What is needed —
In the entries that follow, copy exactly each line from the first through the line with "Iniciativa Social [link] (414, 44)".

Records for processing —
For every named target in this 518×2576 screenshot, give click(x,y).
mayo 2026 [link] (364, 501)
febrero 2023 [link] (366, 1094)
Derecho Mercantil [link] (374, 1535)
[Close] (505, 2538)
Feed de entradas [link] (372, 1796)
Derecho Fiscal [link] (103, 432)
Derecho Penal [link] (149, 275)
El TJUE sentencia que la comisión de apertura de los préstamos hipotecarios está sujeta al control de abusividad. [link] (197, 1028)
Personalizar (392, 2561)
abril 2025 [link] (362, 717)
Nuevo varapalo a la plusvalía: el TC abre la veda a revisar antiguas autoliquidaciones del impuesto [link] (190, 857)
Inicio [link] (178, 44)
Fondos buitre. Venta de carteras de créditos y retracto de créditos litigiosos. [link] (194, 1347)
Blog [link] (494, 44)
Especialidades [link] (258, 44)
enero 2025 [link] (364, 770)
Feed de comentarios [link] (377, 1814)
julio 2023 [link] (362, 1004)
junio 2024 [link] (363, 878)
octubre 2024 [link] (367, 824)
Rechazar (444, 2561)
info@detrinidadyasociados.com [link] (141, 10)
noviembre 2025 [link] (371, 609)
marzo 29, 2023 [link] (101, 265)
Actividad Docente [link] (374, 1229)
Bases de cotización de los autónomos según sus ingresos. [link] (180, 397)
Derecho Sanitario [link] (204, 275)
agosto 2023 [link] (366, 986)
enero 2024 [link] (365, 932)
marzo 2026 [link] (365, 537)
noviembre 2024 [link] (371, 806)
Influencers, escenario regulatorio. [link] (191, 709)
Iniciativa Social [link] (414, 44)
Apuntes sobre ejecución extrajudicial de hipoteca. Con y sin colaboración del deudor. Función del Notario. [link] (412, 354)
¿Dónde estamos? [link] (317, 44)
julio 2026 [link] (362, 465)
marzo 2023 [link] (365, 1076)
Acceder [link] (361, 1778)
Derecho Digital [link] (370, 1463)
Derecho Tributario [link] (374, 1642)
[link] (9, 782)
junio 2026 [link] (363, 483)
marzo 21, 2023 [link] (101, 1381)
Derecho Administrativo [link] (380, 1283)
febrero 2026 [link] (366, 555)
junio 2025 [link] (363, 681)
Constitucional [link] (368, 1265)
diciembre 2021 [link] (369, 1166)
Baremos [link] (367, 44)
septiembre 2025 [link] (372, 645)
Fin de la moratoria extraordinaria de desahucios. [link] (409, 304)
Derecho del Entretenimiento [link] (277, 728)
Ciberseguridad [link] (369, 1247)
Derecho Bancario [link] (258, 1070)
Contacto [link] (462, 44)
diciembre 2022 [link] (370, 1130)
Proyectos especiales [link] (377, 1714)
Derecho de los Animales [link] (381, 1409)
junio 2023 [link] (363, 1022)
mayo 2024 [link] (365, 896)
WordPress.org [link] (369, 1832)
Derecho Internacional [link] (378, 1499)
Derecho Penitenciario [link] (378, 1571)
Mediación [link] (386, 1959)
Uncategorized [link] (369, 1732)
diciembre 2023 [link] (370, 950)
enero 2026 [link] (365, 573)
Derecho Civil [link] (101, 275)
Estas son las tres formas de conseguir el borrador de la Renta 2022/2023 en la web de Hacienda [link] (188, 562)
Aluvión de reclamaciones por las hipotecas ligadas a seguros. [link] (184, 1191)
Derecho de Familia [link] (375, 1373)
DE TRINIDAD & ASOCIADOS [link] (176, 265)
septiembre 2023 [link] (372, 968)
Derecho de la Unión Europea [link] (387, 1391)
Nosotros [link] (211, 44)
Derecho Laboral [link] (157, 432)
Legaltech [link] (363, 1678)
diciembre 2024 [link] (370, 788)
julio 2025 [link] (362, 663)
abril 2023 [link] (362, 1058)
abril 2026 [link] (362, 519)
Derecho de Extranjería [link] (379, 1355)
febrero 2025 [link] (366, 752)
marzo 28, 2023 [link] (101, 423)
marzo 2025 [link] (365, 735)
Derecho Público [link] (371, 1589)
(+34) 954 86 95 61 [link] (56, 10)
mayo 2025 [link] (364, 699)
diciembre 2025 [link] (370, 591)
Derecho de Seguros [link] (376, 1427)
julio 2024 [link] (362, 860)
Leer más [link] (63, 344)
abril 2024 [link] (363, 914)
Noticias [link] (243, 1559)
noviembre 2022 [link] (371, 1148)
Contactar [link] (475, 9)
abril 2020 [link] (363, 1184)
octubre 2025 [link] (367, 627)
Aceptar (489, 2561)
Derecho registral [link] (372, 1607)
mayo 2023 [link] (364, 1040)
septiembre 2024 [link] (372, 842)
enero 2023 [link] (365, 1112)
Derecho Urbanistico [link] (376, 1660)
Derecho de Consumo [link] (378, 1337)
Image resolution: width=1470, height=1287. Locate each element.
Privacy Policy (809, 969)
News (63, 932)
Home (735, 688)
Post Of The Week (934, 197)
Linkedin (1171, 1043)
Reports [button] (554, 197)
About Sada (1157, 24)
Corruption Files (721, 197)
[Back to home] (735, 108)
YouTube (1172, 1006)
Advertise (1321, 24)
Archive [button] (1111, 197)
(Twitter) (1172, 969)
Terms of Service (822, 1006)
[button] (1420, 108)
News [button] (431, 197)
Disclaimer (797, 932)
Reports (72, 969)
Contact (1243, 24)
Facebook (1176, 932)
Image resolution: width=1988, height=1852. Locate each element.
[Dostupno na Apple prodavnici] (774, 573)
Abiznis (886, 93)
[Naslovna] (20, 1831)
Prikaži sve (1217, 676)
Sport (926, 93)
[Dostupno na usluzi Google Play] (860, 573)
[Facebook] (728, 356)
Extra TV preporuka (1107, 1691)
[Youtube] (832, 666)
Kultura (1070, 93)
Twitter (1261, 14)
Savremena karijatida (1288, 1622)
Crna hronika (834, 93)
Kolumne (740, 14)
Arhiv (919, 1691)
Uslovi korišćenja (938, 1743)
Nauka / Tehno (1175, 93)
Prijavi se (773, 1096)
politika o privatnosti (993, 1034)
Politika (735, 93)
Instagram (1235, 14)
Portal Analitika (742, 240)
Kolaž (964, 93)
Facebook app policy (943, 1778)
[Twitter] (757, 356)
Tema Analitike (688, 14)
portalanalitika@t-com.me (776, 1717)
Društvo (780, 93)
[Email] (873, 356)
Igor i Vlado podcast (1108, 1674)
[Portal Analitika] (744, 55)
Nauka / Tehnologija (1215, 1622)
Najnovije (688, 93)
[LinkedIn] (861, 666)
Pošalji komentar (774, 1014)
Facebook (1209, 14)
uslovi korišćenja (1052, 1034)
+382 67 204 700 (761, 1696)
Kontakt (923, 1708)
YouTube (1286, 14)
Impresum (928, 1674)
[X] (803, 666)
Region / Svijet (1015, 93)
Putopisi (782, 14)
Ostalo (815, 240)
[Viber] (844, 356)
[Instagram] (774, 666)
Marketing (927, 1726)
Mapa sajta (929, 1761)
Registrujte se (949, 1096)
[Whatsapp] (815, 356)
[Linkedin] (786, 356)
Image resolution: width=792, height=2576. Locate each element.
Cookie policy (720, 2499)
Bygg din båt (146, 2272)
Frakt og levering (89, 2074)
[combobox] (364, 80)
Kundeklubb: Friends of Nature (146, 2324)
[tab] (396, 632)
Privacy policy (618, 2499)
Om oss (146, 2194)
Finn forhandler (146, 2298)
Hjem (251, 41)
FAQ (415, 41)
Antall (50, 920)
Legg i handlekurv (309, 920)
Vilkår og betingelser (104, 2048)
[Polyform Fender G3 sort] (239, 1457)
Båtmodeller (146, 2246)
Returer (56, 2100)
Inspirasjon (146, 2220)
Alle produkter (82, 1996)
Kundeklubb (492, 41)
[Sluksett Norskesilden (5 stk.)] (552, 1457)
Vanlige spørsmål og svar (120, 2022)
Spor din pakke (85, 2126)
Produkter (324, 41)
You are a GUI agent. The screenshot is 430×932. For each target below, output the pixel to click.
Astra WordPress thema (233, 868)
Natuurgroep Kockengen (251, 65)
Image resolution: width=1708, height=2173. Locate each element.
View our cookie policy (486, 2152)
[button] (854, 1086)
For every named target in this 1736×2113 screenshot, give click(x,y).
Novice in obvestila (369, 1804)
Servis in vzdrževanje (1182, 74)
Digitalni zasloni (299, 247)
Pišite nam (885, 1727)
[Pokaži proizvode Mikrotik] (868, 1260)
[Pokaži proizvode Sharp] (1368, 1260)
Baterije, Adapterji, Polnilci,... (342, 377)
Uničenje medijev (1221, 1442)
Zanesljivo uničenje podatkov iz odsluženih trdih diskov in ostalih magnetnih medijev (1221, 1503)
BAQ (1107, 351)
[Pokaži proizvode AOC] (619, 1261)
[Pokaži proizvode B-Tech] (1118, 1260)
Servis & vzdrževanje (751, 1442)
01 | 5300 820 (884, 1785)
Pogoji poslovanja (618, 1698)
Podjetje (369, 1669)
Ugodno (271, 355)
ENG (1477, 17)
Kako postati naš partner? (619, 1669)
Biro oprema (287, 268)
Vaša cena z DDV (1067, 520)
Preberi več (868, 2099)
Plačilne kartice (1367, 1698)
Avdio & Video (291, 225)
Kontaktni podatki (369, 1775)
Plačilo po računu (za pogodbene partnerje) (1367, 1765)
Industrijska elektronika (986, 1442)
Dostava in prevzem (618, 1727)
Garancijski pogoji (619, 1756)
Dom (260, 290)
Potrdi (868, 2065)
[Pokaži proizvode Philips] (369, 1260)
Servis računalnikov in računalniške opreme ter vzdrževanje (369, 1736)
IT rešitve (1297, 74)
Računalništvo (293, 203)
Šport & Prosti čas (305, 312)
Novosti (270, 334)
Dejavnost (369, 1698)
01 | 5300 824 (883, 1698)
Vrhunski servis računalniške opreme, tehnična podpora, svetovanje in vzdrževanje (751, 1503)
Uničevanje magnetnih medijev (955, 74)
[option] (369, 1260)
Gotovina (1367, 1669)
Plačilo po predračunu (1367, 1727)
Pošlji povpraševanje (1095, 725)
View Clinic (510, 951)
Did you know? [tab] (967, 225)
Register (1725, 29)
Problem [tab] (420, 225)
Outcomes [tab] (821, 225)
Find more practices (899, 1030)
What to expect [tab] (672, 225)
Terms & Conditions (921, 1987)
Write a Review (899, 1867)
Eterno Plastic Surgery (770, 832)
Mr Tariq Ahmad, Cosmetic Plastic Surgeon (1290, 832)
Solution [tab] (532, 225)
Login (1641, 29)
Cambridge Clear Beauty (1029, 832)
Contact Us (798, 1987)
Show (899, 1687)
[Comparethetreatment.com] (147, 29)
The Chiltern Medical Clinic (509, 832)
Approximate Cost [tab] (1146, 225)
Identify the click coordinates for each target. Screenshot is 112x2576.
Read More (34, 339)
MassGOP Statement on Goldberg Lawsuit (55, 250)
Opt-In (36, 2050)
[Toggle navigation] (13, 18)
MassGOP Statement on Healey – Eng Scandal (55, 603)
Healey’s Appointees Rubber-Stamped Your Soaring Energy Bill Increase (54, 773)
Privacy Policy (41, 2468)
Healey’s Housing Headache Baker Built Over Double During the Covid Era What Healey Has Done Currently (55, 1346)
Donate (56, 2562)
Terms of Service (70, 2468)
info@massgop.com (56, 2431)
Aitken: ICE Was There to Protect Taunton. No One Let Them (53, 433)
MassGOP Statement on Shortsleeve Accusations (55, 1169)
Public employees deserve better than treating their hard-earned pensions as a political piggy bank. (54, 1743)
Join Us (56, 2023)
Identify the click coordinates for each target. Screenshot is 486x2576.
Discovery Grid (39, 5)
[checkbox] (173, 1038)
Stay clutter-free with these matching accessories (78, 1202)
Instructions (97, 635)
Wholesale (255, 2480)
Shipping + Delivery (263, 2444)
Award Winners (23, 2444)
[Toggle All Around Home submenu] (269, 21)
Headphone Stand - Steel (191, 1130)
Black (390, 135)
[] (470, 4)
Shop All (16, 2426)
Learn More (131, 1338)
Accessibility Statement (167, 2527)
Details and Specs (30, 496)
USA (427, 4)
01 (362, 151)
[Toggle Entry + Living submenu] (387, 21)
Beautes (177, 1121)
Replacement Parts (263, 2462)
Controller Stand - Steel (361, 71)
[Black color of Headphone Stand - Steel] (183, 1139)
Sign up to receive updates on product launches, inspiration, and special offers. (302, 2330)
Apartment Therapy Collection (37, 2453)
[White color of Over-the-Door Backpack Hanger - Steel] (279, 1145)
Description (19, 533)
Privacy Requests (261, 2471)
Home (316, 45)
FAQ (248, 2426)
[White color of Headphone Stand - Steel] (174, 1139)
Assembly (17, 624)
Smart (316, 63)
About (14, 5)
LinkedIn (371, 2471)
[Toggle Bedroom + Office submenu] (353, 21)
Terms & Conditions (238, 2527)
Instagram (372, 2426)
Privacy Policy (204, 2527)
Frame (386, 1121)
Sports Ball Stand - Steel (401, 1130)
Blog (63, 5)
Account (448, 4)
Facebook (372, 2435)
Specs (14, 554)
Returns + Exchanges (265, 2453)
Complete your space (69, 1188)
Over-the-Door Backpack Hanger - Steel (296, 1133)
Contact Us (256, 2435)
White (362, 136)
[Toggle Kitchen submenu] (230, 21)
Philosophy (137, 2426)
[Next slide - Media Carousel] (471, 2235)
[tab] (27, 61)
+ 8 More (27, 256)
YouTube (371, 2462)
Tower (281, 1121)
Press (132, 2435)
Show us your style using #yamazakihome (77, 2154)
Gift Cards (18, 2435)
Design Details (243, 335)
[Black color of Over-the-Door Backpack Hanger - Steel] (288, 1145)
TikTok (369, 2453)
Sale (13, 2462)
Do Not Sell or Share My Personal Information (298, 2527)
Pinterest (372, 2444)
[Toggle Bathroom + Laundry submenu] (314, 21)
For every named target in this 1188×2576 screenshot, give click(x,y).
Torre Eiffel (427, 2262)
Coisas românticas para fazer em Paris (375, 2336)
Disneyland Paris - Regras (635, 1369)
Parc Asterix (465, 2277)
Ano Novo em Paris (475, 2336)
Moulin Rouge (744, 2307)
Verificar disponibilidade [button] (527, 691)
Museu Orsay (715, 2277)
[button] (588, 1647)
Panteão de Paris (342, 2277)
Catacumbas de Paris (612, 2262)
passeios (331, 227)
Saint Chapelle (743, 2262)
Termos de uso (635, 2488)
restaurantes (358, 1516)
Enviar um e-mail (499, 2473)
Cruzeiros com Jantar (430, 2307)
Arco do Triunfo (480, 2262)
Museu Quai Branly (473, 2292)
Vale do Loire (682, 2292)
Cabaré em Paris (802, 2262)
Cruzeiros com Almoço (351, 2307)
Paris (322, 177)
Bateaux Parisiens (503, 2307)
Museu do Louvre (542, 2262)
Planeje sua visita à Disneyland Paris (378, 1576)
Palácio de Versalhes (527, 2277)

Result below —
For every named target in this 518×2576 screenshot, give click(x,y).
mayo 2026 [link] (364, 501)
febrero 2023 [link] (366, 1094)
Derecho Mercantil [link] (374, 1535)
[Close] (505, 2538)
Feed de entradas [link] (372, 1796)
Derecho Fiscal [link] (103, 432)
Derecho Penal [link] (149, 275)
El TJUE sentencia que la comisión de apertura de los préstamos hipotecarios está sujeta al control de abusividad. [link] (197, 1028)
Personalizar (392, 2561)
abril 2025 [link] (362, 717)
Nuevo varapalo a la plusvalía: el TC abre la veda a revisar antiguas autoliquidaciones del impuesto [link] (190, 857)
Inicio [link] (178, 44)
Fondos buitre. Venta de carteras de créditos y retracto de créditos litigiosos. [link] (194, 1347)
Blog [link] (494, 44)
Especialidades [link] (258, 44)
enero 2025 [link] (364, 770)
Feed de comentarios [link] (377, 1814)
julio 2023 [link] (362, 1004)
junio 2024 [link] (363, 878)
octubre 2024 [link] (367, 824)
Rechazar (444, 2561)
info@detrinidadyasociados.com [link] (141, 10)
noviembre 2025 [link] (371, 609)
marzo 29, 2023 [link] (101, 265)
Actividad Docente [link] (374, 1229)
Bases de cotización de los autónomos según sus ingresos. [link] (180, 397)
Derecho Sanitario [link] (204, 275)
agosto 2023 [link] (366, 986)
enero 2024 [link] (365, 932)
marzo 2026 [link] (365, 537)
noviembre 2024 [link] (371, 806)
Influencers, escenario regulatorio. [link] (191, 709)
Iniciativa Social [link] (414, 44)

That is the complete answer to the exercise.